TASK DIRECTIONS: Down to the last line, copy the records below without any change.

DATA FOR THIS TASK:
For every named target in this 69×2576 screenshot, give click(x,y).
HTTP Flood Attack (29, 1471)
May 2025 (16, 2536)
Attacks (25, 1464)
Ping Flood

THE COMPLETED TASK:
For every named target in this 69×2576 screenshot, give click(x,y).
HTTP Flood Attack (29, 1471)
May 2025 (16, 2536)
Attacks (25, 1464)
Ping Flood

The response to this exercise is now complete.